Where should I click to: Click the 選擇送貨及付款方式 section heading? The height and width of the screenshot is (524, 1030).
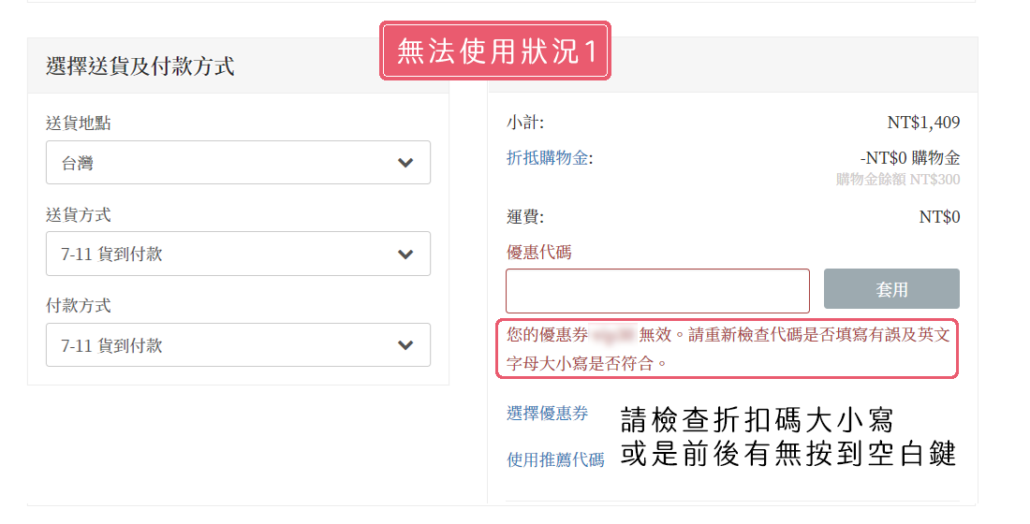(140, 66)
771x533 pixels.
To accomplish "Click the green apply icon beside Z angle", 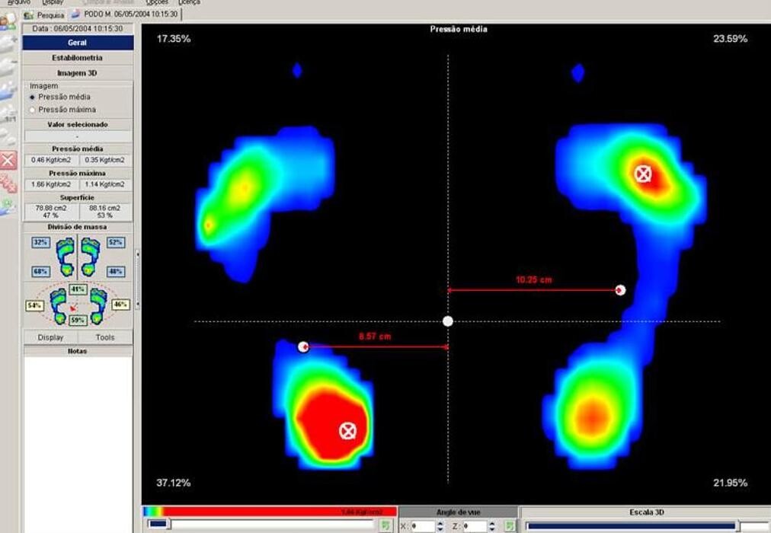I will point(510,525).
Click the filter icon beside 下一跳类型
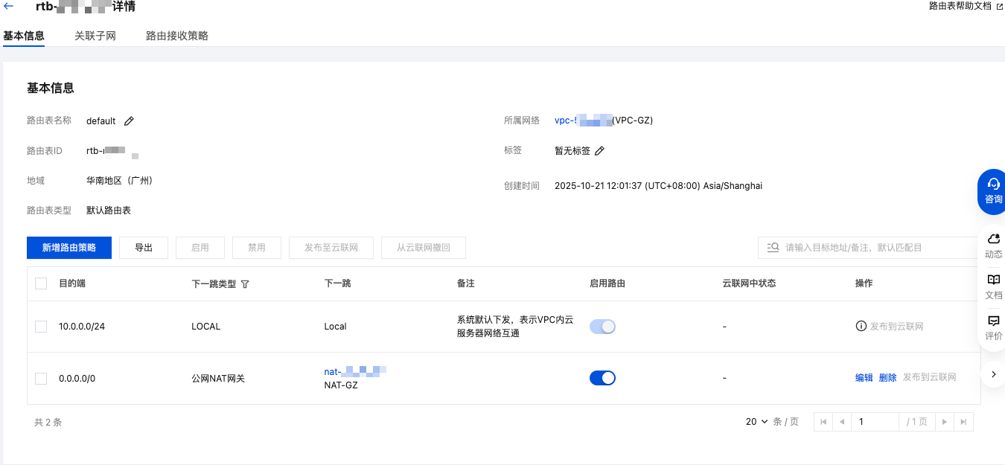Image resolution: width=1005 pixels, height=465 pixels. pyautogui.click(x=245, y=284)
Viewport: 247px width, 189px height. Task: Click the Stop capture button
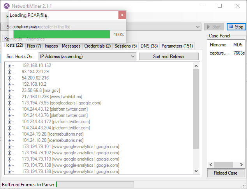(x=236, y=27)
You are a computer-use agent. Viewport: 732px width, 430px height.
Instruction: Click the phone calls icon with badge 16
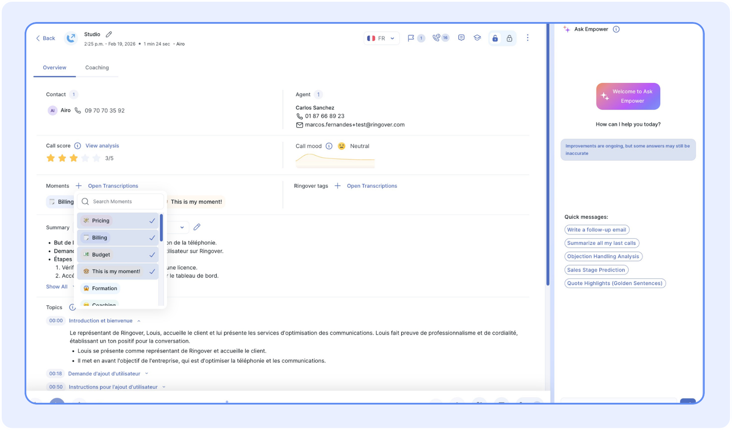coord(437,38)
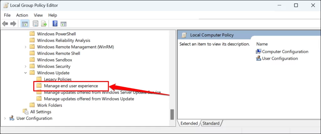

+++

▶ **JOB**
Can you reproduce everything from the line containing "Viewport: 247px width, 189px" down to the end of the listing, without the pictures?

▶ **TASK ANSWER**
Viewport: 247px width, 189px height. Task: Click the Stop capture button
(x=236, y=27)
You are a computer-use agent. Viewport: 732px width, 430px height.
Instruction: Click the phone calls icon with badge 16
coord(437,38)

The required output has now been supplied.